>> Begin Exercise inputs

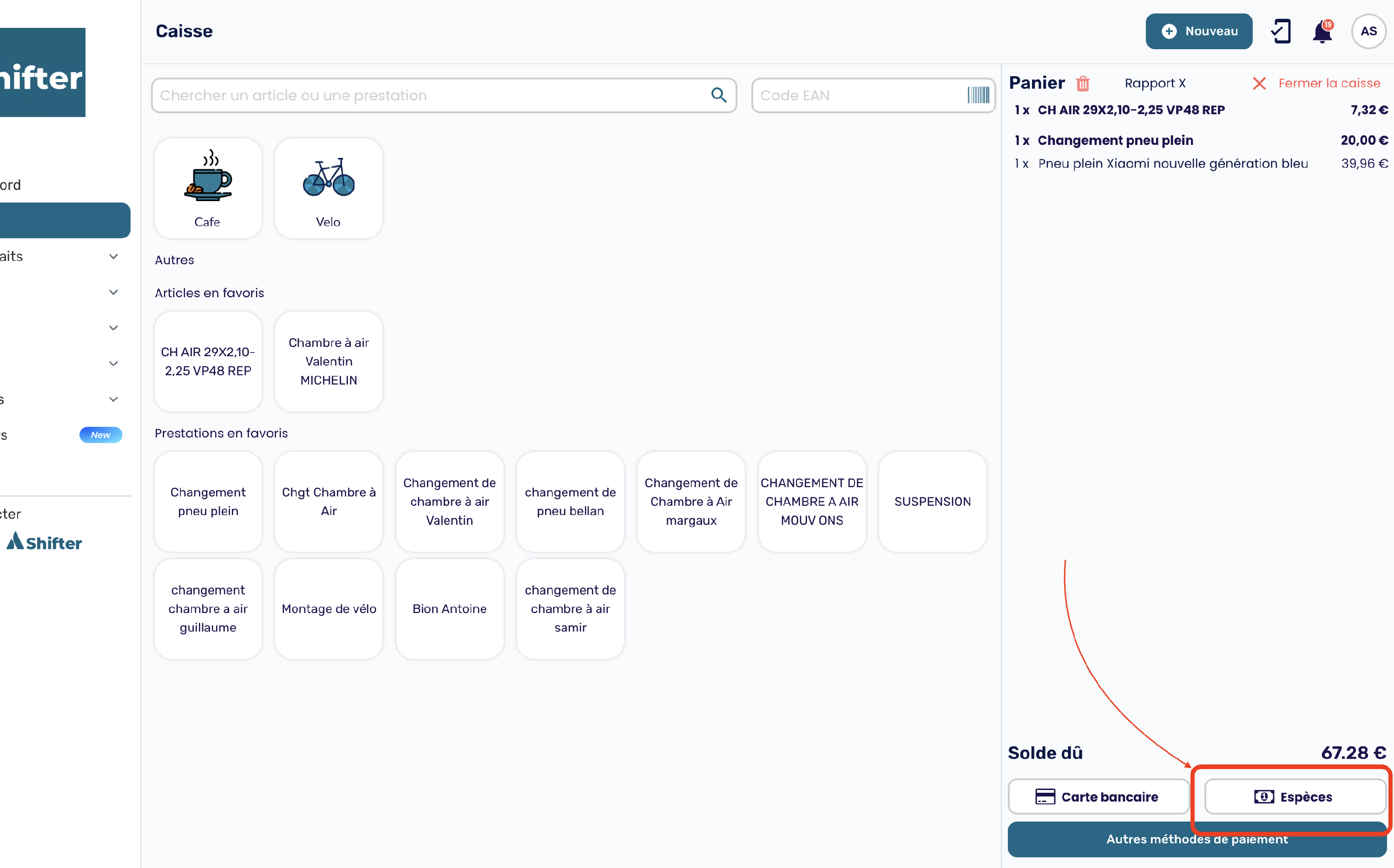Open Autres méthodes de paiement
Image resolution: width=1394 pixels, height=868 pixels.
coord(1197,839)
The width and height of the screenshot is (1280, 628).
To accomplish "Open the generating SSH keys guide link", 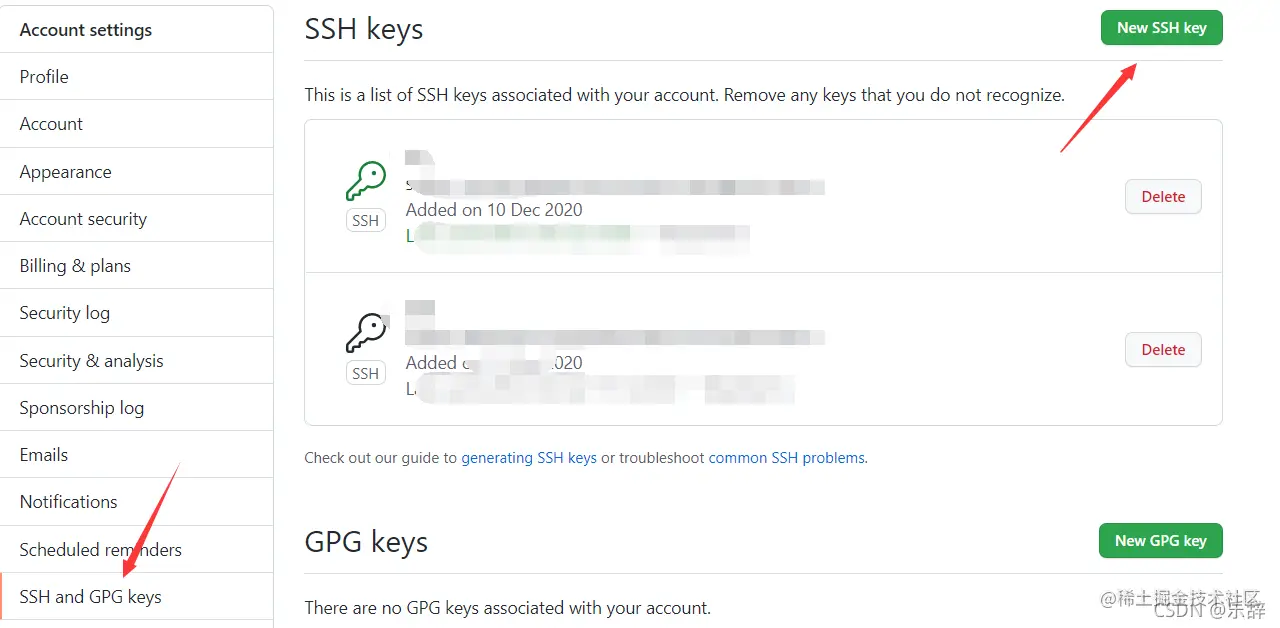I will 529,458.
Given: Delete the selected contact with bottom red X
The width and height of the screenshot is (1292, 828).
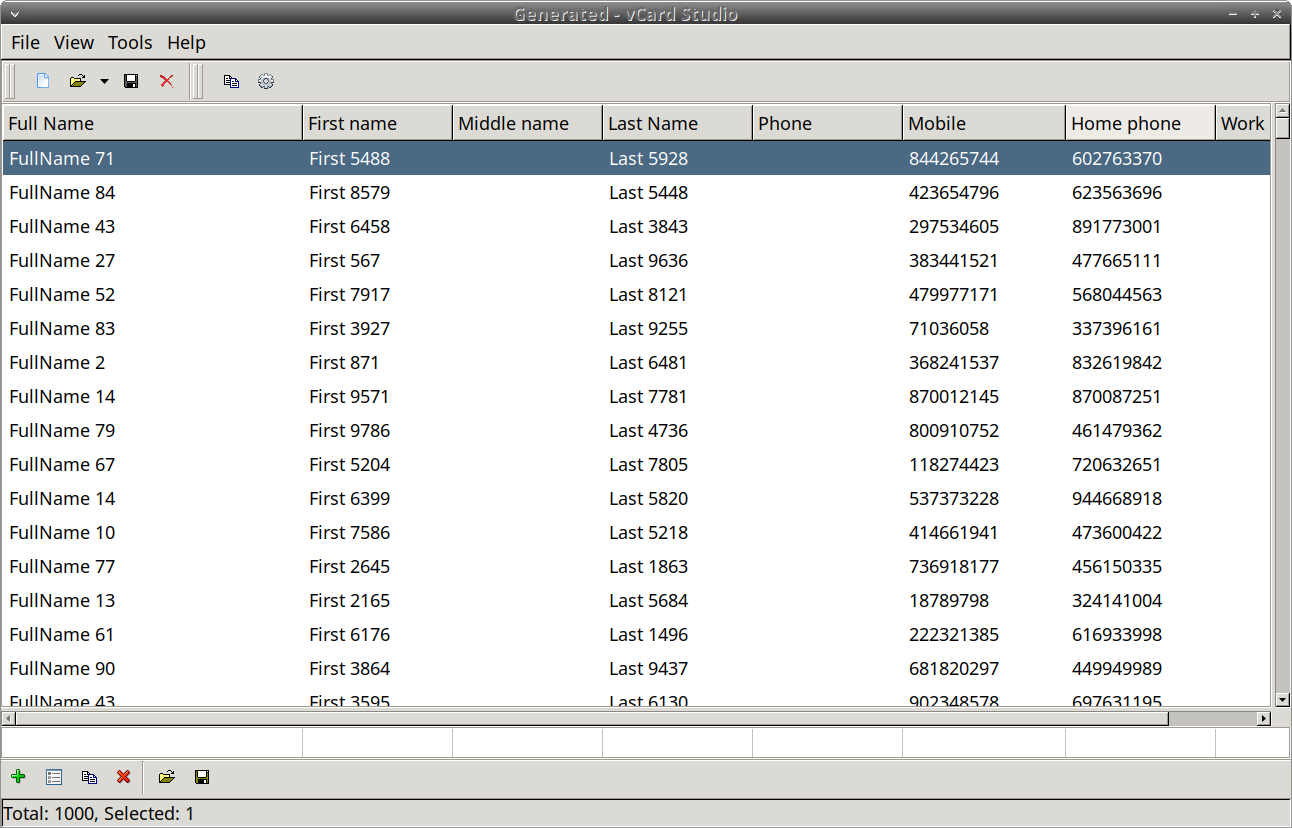Looking at the screenshot, I should pyautogui.click(x=124, y=777).
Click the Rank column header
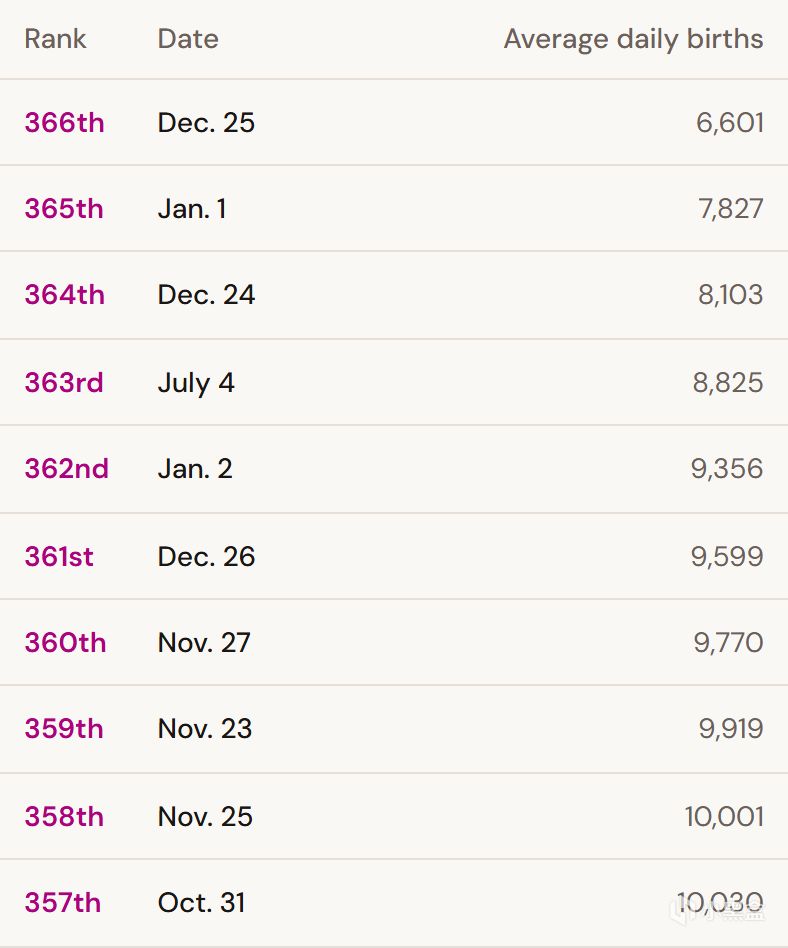This screenshot has width=788, height=948. pyautogui.click(x=55, y=39)
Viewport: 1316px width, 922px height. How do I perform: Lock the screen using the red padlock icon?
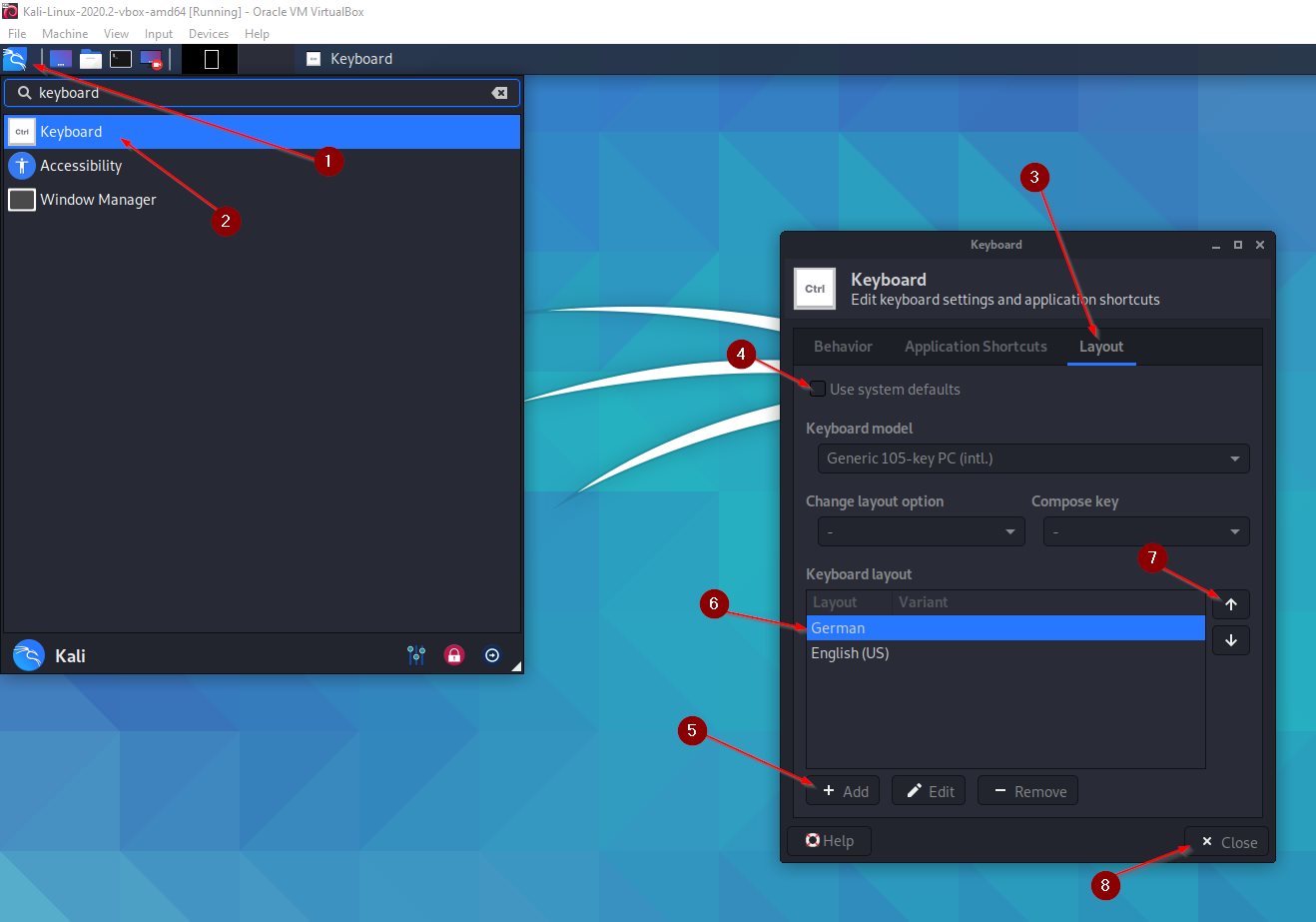tap(454, 655)
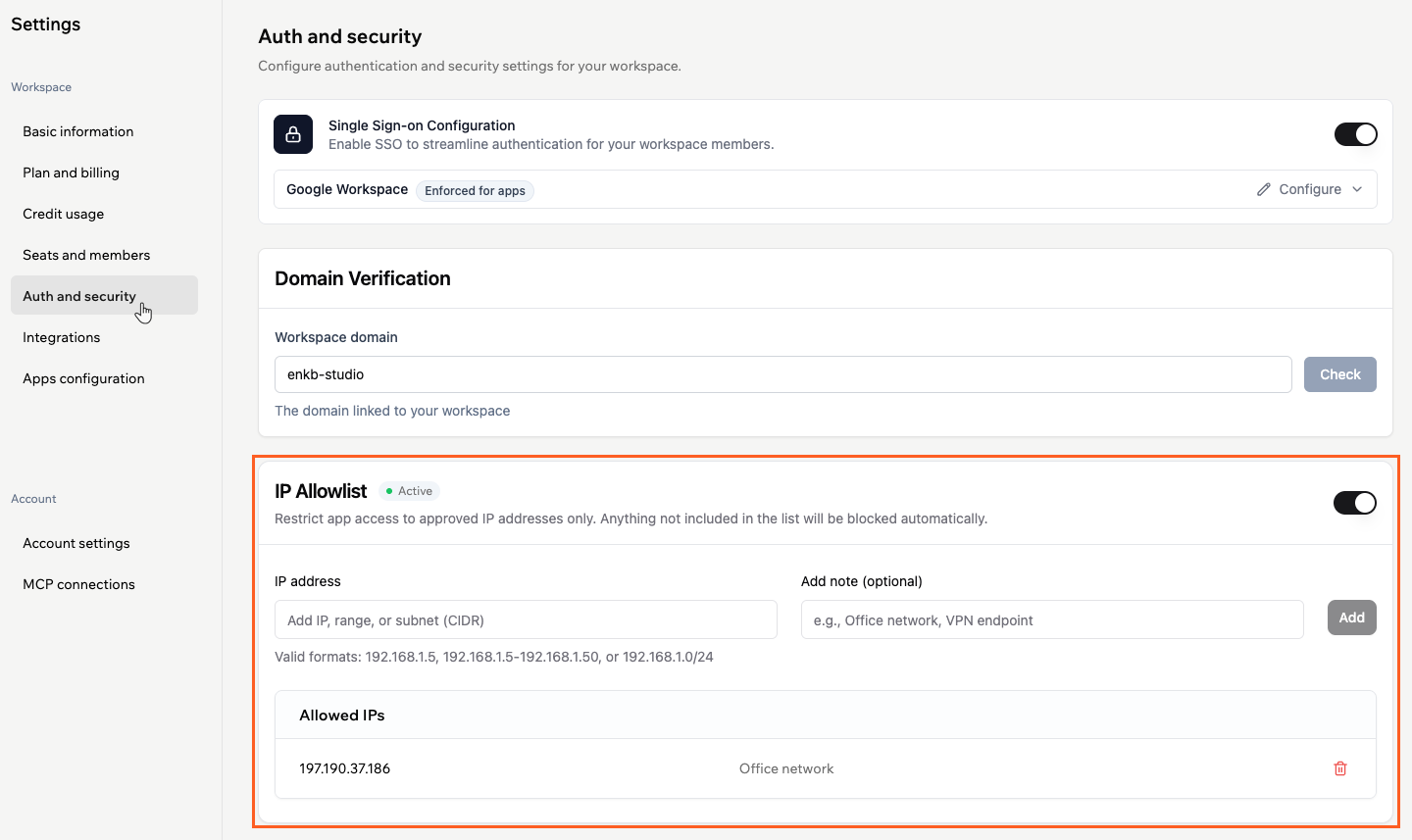Select Basic information in the sidebar

coord(77,131)
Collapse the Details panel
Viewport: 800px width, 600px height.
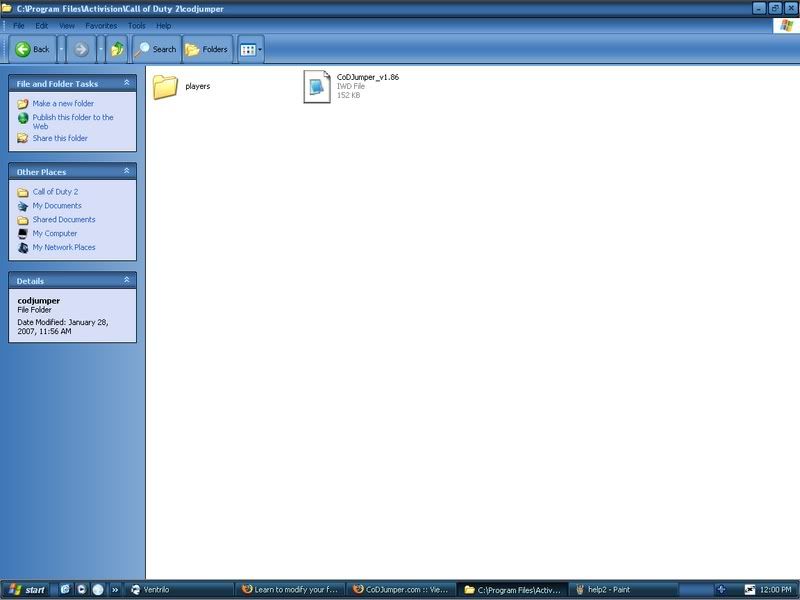pyautogui.click(x=126, y=281)
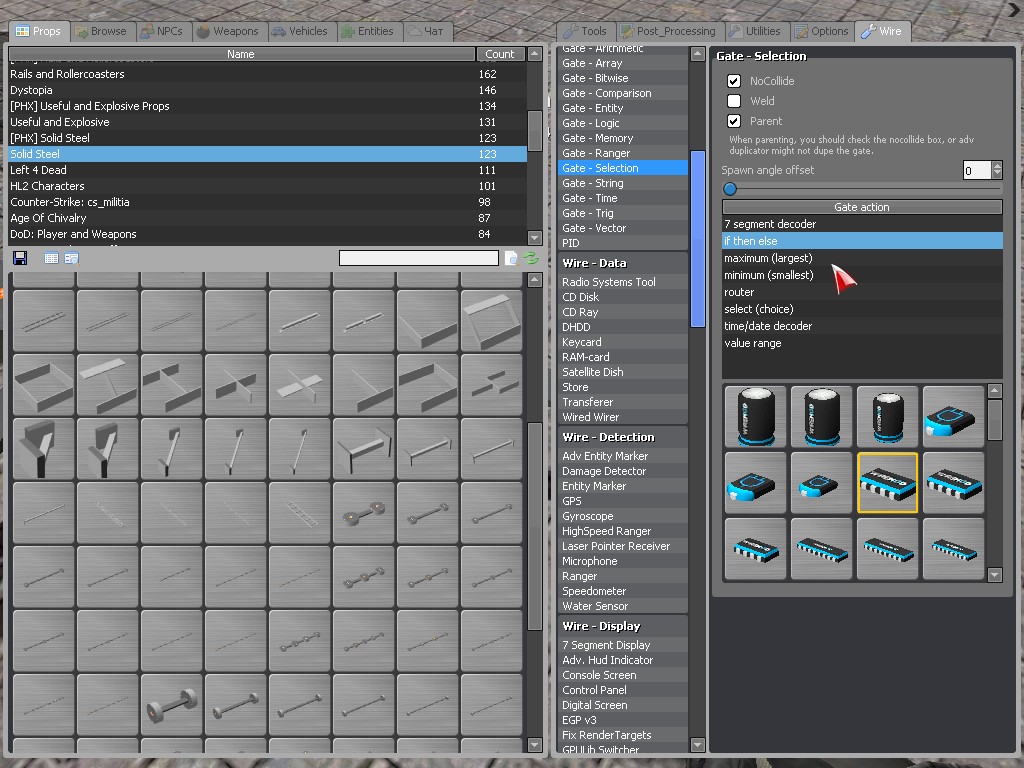Screen dimensions: 1024x768
Task: Pick the wheels-on-axle prop thumbnail
Action: point(172,706)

>> End Exercise inputs

Problem - Which lines in the listing contain the word "Viewport"? List each one in full.

The reply -
Viewport: 1316px width, 922px height. How do I perform: Lock the screen using the red padlock icon?
Viewport: 800px width, 600px height.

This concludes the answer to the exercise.